Last week’s savage incident uncomfortably brings to mind three other incidents of the past:
* The brutal massacre of Bengali intellectuals by the Al Badr, the militant wing of the Jamaat-e-Islami (JEI) of the united Pakistan in 1971.
* The savagery to which some captured Indian soldiers in the Kargil sector in 1999 were subjected by the Al Badr of the present Pakistan and the Al Qaeda ,also known as the Harkat-ul-Jehad-al-Islami (HUJ), of Osma bin Laden, before their bodies were returned by the Pakistan Army in a similarly mutilated condition.

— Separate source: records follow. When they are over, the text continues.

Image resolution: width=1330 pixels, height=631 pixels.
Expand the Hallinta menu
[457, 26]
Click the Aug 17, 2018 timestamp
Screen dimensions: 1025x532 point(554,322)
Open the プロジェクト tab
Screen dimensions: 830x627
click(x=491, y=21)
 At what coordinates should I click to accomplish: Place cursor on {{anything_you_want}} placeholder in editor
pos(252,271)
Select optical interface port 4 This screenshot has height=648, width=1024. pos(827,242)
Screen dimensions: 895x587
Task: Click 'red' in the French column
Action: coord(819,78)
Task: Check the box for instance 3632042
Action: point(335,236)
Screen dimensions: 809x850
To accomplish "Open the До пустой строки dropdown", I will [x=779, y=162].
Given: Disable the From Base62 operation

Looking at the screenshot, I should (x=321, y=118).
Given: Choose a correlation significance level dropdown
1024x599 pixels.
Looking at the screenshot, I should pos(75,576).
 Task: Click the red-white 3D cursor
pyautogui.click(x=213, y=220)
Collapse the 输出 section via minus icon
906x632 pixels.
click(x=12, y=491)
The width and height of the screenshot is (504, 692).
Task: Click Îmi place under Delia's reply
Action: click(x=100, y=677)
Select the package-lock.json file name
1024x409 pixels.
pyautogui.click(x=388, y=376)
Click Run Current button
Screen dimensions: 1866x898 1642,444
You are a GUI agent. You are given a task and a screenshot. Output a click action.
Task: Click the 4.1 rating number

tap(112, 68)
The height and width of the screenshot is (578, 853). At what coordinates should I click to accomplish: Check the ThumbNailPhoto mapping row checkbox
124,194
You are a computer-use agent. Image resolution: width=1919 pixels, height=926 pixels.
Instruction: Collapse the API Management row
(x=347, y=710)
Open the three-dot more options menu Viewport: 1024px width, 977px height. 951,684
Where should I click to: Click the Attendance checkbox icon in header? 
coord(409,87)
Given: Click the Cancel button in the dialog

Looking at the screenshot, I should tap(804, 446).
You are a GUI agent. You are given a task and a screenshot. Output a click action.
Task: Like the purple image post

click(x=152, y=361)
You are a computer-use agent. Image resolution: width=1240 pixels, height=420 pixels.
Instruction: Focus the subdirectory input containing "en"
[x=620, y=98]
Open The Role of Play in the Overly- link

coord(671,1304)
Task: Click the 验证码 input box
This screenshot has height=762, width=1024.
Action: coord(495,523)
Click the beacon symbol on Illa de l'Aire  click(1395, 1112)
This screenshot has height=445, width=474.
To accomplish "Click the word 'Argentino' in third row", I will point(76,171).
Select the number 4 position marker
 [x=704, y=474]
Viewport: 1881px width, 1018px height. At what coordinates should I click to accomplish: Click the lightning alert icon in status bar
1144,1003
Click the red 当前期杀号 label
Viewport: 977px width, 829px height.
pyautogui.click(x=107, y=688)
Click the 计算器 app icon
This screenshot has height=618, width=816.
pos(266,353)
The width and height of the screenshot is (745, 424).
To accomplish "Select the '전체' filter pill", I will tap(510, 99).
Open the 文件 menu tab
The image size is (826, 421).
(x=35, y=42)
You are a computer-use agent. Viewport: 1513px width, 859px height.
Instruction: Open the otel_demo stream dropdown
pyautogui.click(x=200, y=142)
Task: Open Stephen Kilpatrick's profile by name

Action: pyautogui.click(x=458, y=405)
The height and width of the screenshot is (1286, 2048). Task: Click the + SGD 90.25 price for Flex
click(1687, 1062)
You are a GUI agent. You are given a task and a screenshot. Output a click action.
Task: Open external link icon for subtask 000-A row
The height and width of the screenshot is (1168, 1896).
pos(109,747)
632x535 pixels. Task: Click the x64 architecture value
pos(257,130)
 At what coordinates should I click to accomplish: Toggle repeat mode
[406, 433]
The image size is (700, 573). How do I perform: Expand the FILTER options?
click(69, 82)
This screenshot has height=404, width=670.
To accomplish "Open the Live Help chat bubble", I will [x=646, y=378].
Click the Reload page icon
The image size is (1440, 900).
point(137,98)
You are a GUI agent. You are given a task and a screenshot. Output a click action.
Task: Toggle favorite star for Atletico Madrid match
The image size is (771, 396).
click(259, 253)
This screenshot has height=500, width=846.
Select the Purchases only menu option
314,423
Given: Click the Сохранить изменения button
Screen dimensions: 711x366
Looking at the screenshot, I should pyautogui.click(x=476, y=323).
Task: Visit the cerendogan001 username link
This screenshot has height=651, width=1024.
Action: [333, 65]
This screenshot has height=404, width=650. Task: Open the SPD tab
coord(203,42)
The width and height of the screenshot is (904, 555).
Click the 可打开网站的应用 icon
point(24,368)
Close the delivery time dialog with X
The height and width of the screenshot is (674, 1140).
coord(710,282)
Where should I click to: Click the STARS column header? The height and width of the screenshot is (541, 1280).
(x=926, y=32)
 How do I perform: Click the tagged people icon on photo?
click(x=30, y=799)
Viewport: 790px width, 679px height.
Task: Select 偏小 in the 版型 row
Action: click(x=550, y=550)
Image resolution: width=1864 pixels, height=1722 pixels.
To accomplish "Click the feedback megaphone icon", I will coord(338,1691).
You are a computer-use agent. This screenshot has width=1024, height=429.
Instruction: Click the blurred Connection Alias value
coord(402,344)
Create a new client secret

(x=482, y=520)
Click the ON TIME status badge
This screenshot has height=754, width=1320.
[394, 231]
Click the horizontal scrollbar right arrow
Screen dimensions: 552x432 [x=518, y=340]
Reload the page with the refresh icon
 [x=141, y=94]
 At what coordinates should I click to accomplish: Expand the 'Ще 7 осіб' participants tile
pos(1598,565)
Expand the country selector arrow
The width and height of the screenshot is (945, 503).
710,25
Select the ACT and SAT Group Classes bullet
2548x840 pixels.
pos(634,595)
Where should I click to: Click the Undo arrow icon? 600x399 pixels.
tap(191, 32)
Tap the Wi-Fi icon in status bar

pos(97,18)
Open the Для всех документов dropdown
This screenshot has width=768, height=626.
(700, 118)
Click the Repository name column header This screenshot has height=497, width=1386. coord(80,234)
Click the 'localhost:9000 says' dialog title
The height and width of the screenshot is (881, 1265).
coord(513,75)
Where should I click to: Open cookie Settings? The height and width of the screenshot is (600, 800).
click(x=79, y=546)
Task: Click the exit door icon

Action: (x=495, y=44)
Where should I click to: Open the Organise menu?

* The attack on the Indian army in the Siachen sector launched in the early 1990s by Maj-Gen. Zahir-ul-Islam Abbasi, the station chief of the Inter-Services Intelligence (ISI) of Pakistan in New Delhi in the late 1980s, along with some other fundamentalist officers without the authorisation of the GHQ and the then Government of Mr. Nawaz Sharif. The attack was repulsed by the Indian Army after inflicting heavy casualties on the rogue elements in the Pakistan Army.  The late Gen. Asif Nawaz Janjua, the then Chief of the Army Staff (COAS), removed Abbasi and other officers and punished them.  Subsequently, in 1995, they joined hands with the Harkat-ul-Mujahideen (HUM), which was declared by the US as an international terrorist organisation in October,1997, and plotted to have Mrs. Benazir Bhutto, the then Prime Minister, and Gen. Abdul Wahid Kakkar, the then COAS, assassinated and to proclaim the establishment of an Islamic Caliphate in Pakistan.  Lt.Gen. Jehangir Karamat, the then Director-General of Military Operations (DGMO), detected the plot in time and crushed it.  The dramatis personae were court-martialled and jailed.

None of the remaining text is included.